Marketing that runs itself: win-backs, reviews, and loyalty
Ask any owner what they'd do with more time and "marketing" comes up fast. Not campaigns and ad budgets — the small, consistent follow-up that quietly keeps a chair full: checking in on a client you haven't seen in a while, asking a happy customer for a review, rewarding the regulars.
It's high-leverage and it's exactly the work that never makes it to the top of the list. So let it run on its own.
Win back the clients drifting away
The system notices when a regular has gone quiet — past their usual rhythm with no next visit booked — and reaches out with a warm, personal nudge at a sensible hour. A new customer gets a welcome; someone who started a booking but didn't finish gets a gentle reminder. (Where booking apps like Booksy sell marketing as add-ons, here it's just part of the front desk.) These run as sequences, stop the moment the person books, and honor anyone who's opted out.
Turn happy visits into public reviews — carefully
After a completed visit, the customer gets a quick request to rate it. Happy responses are pointed to your public review page, where they grow your star rating and local search. An unhappy one is routed privately to you instead of pushed public — so you hear about a problem first and get the chance to fix it.

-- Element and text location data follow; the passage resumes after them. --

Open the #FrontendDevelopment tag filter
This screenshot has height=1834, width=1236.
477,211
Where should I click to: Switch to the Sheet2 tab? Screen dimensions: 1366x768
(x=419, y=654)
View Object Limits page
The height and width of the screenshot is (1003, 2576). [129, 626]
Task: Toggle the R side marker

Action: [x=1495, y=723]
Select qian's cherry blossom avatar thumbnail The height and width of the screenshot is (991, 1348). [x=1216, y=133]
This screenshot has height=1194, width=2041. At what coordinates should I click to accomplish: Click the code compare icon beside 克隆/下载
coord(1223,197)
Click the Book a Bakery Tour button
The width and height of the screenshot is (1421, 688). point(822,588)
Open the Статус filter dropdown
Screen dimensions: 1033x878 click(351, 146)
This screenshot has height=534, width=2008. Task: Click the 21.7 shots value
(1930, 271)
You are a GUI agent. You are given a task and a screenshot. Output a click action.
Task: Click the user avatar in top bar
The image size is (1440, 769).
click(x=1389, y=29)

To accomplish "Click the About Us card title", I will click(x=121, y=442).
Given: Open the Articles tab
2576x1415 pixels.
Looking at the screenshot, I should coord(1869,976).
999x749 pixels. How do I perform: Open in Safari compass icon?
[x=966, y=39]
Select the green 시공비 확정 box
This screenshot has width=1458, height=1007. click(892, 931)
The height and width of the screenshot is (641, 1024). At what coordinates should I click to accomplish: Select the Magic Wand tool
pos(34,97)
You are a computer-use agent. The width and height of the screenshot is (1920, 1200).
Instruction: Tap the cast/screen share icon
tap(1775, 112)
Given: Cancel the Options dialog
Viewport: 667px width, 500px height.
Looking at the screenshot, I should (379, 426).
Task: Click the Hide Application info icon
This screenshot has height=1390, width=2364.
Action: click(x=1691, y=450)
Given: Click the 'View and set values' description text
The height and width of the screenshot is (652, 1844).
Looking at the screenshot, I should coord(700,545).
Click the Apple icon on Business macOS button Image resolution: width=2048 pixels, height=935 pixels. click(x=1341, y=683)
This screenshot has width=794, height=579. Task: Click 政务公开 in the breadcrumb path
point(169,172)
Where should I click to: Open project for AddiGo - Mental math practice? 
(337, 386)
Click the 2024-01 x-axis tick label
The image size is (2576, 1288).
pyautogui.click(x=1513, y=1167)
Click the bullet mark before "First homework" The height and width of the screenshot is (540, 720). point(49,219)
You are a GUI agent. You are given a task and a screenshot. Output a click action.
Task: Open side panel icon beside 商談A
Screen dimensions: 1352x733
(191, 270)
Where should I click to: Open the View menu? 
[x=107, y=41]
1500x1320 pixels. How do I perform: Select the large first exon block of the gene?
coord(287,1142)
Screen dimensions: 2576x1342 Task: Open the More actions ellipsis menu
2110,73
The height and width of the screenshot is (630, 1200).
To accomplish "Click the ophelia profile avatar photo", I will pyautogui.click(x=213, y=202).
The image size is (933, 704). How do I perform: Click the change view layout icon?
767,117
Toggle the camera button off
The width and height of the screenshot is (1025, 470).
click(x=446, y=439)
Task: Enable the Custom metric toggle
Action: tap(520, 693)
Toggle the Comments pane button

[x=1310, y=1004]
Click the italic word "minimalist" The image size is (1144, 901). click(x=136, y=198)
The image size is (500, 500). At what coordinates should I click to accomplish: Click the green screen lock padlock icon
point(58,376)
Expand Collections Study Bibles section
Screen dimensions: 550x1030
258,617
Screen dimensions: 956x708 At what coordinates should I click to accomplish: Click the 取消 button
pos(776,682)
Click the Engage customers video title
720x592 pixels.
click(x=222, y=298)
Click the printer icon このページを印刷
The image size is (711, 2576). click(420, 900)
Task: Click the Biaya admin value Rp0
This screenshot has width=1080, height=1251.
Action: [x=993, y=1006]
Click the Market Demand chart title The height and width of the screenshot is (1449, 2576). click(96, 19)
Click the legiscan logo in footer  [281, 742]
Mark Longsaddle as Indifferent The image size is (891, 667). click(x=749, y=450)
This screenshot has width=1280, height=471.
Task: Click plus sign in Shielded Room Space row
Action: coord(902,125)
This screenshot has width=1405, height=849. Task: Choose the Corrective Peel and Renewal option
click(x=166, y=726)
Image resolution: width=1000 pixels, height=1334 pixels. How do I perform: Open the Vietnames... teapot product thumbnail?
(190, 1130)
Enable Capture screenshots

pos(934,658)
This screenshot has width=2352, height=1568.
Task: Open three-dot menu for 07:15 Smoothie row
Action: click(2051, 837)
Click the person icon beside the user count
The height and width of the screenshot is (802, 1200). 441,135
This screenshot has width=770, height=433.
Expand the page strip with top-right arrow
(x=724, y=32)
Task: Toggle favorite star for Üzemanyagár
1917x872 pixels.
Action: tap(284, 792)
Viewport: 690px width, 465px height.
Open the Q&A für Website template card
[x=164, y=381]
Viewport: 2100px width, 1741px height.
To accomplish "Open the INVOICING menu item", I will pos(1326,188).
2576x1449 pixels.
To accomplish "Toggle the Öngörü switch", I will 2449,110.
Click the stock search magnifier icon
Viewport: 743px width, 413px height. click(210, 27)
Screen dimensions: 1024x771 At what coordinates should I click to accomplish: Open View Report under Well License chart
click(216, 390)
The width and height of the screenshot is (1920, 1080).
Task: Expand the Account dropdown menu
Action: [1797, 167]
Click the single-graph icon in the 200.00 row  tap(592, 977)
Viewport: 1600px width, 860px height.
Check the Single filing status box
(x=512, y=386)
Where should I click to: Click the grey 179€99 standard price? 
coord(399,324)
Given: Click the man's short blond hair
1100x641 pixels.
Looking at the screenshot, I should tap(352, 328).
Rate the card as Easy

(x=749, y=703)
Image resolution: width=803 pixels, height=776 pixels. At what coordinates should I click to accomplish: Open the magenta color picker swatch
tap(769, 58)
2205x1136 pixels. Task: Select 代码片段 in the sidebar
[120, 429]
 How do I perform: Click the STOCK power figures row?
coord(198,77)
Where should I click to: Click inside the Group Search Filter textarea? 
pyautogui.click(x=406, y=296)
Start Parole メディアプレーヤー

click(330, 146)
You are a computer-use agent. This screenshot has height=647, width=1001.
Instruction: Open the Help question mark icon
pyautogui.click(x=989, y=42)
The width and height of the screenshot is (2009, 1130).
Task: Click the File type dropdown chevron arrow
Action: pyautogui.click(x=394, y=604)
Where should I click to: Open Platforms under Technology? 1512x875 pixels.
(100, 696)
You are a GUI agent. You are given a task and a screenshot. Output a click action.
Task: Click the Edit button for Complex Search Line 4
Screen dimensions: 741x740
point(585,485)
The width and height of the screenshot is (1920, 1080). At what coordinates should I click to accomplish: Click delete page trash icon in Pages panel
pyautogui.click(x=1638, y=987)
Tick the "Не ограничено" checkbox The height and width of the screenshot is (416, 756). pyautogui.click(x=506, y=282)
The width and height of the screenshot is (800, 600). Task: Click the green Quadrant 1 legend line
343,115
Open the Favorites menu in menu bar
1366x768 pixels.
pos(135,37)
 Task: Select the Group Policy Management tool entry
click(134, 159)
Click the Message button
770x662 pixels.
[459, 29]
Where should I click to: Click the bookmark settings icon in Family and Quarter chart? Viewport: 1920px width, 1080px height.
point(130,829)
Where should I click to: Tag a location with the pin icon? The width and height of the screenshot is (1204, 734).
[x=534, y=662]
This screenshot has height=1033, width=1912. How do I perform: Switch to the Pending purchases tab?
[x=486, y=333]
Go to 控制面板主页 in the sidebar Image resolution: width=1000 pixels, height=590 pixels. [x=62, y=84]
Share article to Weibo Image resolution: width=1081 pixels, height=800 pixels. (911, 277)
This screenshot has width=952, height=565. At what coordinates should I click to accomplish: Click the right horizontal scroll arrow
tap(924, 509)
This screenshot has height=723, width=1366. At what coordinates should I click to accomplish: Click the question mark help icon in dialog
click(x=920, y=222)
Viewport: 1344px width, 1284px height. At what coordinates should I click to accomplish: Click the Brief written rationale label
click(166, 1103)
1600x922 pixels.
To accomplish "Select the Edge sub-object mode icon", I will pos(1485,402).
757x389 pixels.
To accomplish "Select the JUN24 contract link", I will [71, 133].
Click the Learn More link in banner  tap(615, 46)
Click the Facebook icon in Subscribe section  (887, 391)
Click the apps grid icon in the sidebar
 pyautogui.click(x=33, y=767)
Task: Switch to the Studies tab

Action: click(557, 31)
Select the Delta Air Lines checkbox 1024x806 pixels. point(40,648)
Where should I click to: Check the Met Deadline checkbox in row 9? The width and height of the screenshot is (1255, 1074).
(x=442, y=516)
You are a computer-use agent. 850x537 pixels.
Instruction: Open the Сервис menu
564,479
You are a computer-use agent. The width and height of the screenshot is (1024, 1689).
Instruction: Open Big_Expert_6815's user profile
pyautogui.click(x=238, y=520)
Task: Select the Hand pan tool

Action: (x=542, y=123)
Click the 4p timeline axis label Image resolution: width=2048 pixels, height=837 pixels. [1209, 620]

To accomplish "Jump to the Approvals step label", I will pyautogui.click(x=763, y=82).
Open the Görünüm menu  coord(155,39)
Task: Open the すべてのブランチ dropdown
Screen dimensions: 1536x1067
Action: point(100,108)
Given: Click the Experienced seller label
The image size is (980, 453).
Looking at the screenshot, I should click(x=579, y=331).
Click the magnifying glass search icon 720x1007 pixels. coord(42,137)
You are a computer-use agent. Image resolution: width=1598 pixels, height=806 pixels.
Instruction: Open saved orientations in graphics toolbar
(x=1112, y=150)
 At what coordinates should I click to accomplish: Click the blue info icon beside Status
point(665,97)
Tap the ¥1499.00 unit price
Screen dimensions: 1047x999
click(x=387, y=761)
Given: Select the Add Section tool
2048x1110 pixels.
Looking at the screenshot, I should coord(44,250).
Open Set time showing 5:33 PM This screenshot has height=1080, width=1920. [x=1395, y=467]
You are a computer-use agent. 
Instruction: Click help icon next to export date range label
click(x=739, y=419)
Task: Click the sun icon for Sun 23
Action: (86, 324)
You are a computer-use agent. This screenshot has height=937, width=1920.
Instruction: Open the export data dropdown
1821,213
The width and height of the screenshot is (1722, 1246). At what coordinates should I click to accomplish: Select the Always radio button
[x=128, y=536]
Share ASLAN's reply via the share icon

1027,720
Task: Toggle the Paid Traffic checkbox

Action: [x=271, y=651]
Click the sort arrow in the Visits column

Give regulars a reason to come back
Points accrue automatically on visits and spend, and customers can check their balance just by asking. It's a loyalty program that doesn't need a punch card or a single thing for you to remember.
Tasteful, not spammy
The whole point is restraint. Messages are well-timed, quiet-hours-aware, honor consent, and never pile on. Done right, automated follow-up doesn't feel automated — it feels like a shop that pays attention.